Söyleyeceklerim için şimdiden özür diyerek başlamak istiyorum. Bu haber pek çok basın kuruluşu tarafından haber yapılmıştı
Belediyeden hurafeli film
Haberin detayında "Marmara Üniversitesi Fen - Edebiyat Fakültesi Tarih Bölümü öğretim görevlileri Prof. Dr. Cevdet Küçük ve Prof. Dr. Zekeriya Kurşun, "Filmi izledik ve kurgusunun tarihi gerçeklere uygun olduğunu onaylarız"denmesine karşın çizgi filimin tarihi gerçeklere uygun olmadığı iddia ediliyor.
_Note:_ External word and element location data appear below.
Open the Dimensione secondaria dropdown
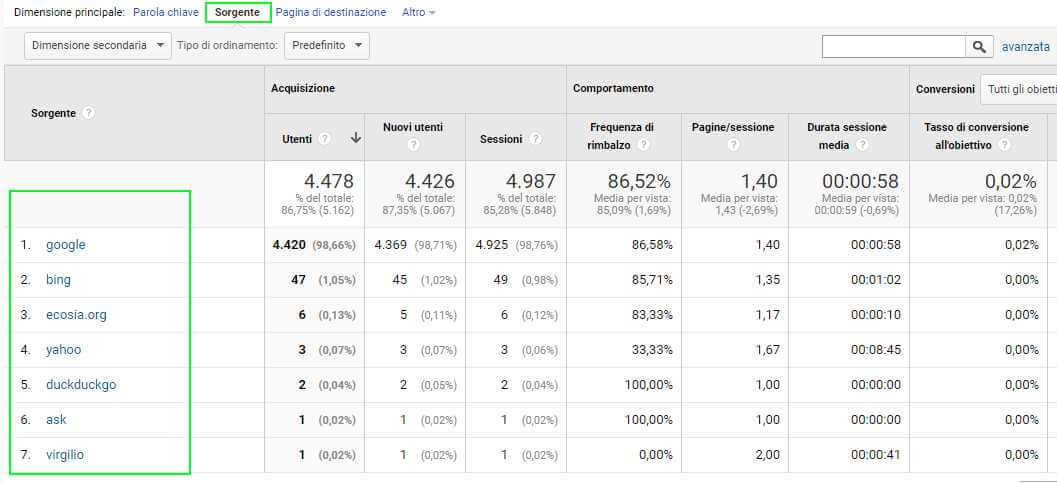 click(x=97, y=45)
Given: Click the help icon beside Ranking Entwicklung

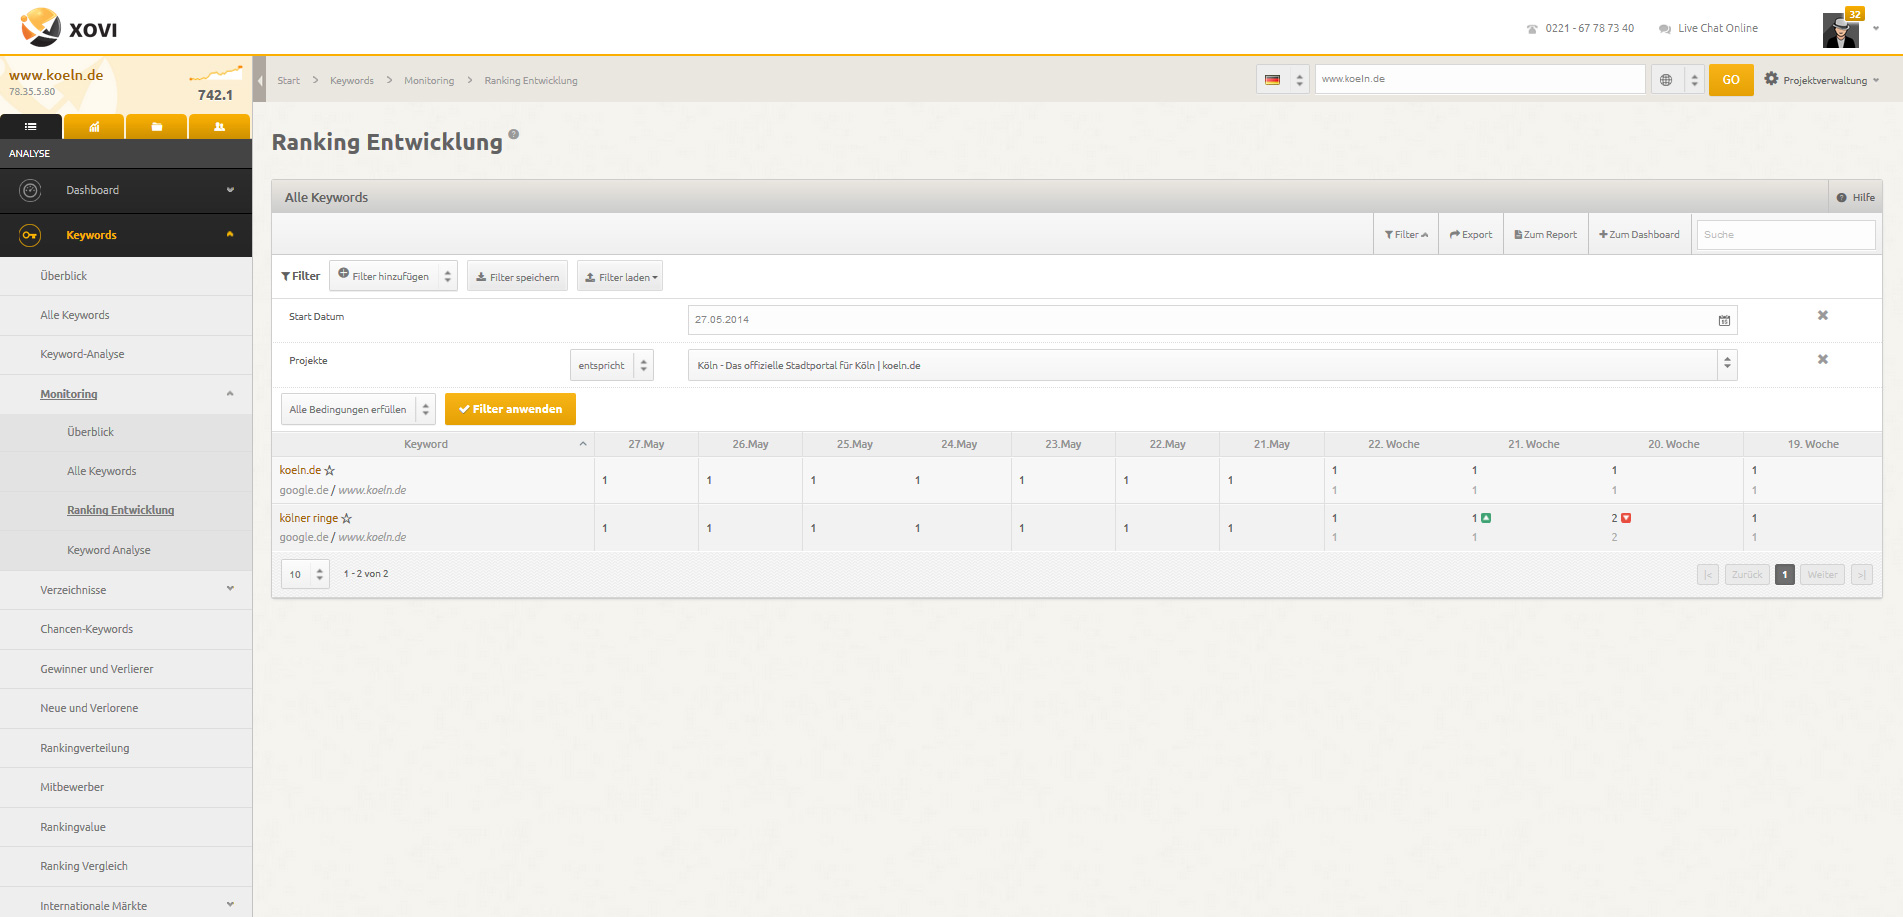Looking at the screenshot, I should [x=514, y=134].
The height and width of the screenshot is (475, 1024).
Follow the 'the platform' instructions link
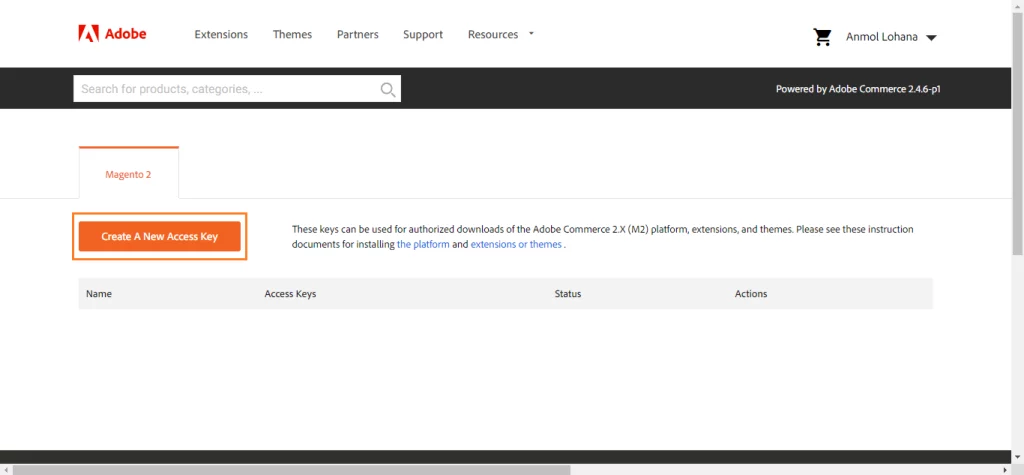coord(423,244)
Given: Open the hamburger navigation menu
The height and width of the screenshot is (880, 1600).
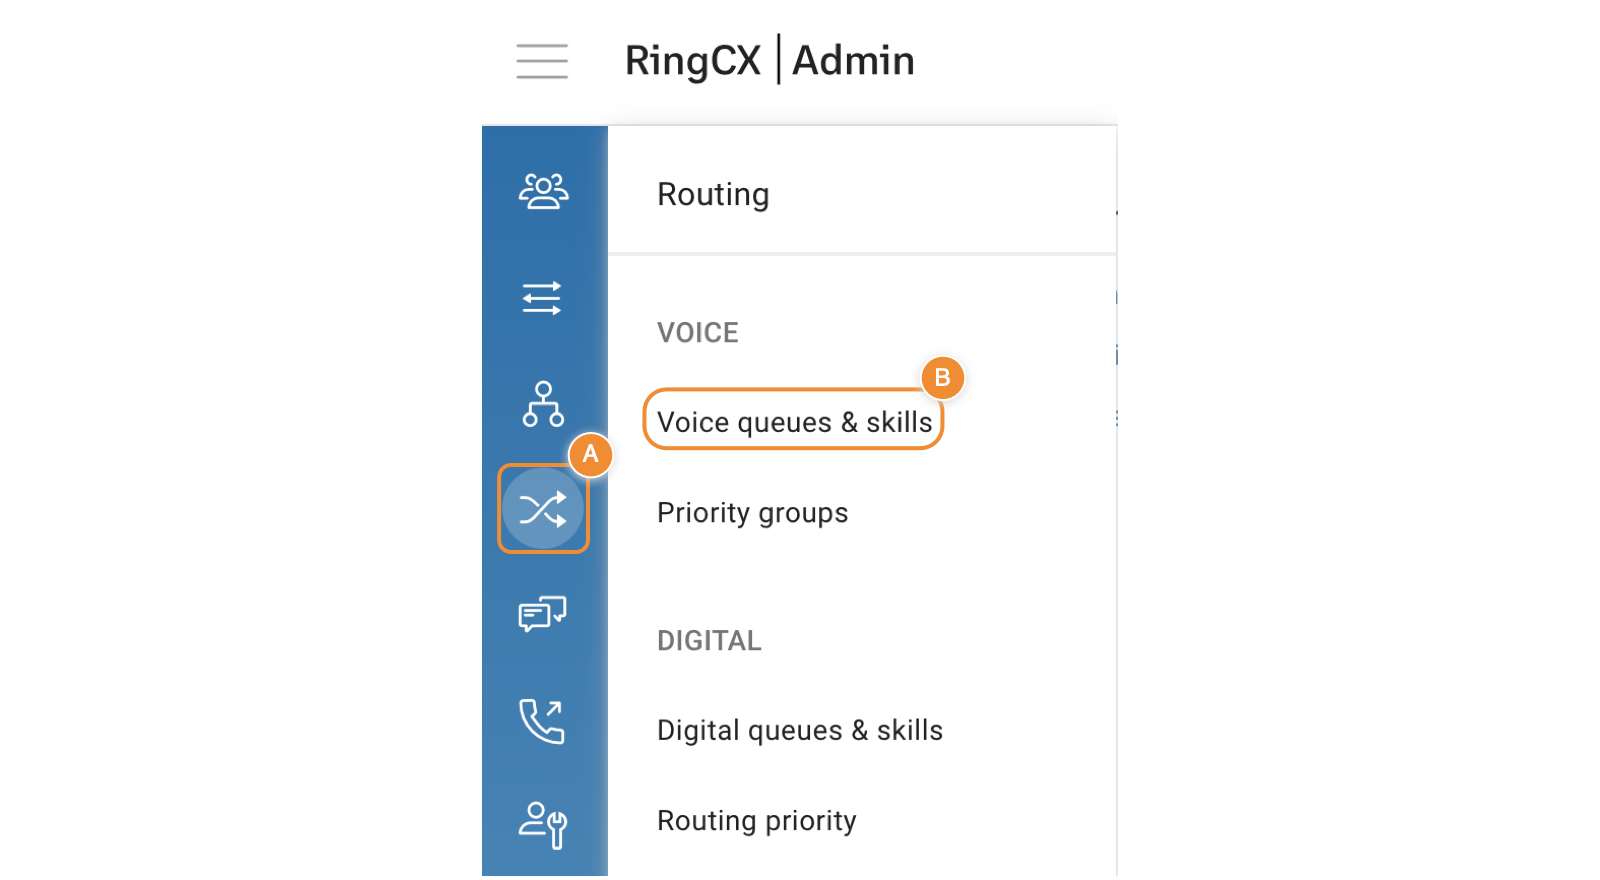Looking at the screenshot, I should [x=542, y=61].
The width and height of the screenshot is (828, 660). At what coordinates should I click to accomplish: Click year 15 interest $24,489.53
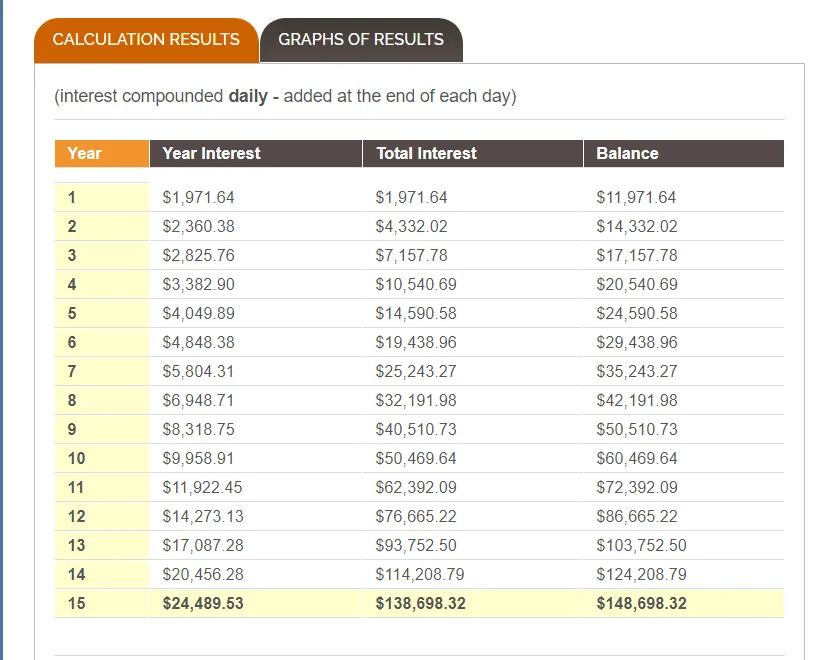click(x=203, y=603)
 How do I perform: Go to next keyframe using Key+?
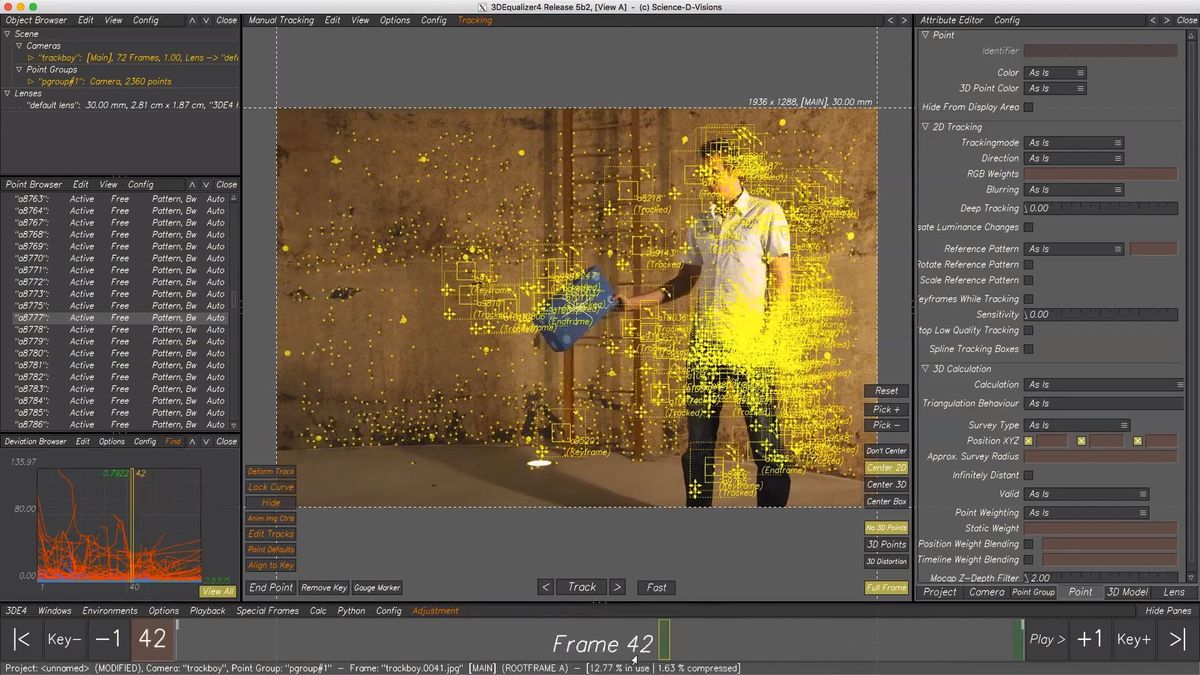1133,640
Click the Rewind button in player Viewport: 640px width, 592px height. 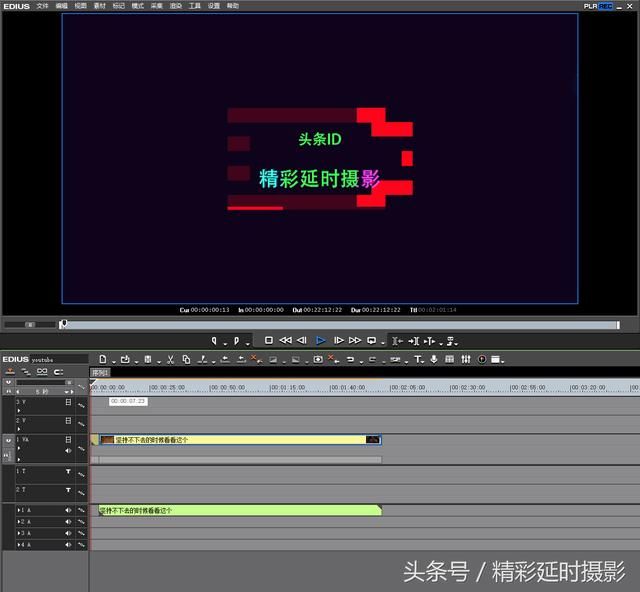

hemde bunu kim demiş Prof. Dr. Mehmet Ali Kılıçbay demiş. Bi kere bu adam tarihçi değil iktisat doktarası yapış olsa olsa en fazla iktisat tarihçisi -profösör mü o bile belli değil-
Bir iktisatçının sözüne karşı tarihçinin sözü ama yine de biz işimize gelene itibar ederiz öyle değilm mi?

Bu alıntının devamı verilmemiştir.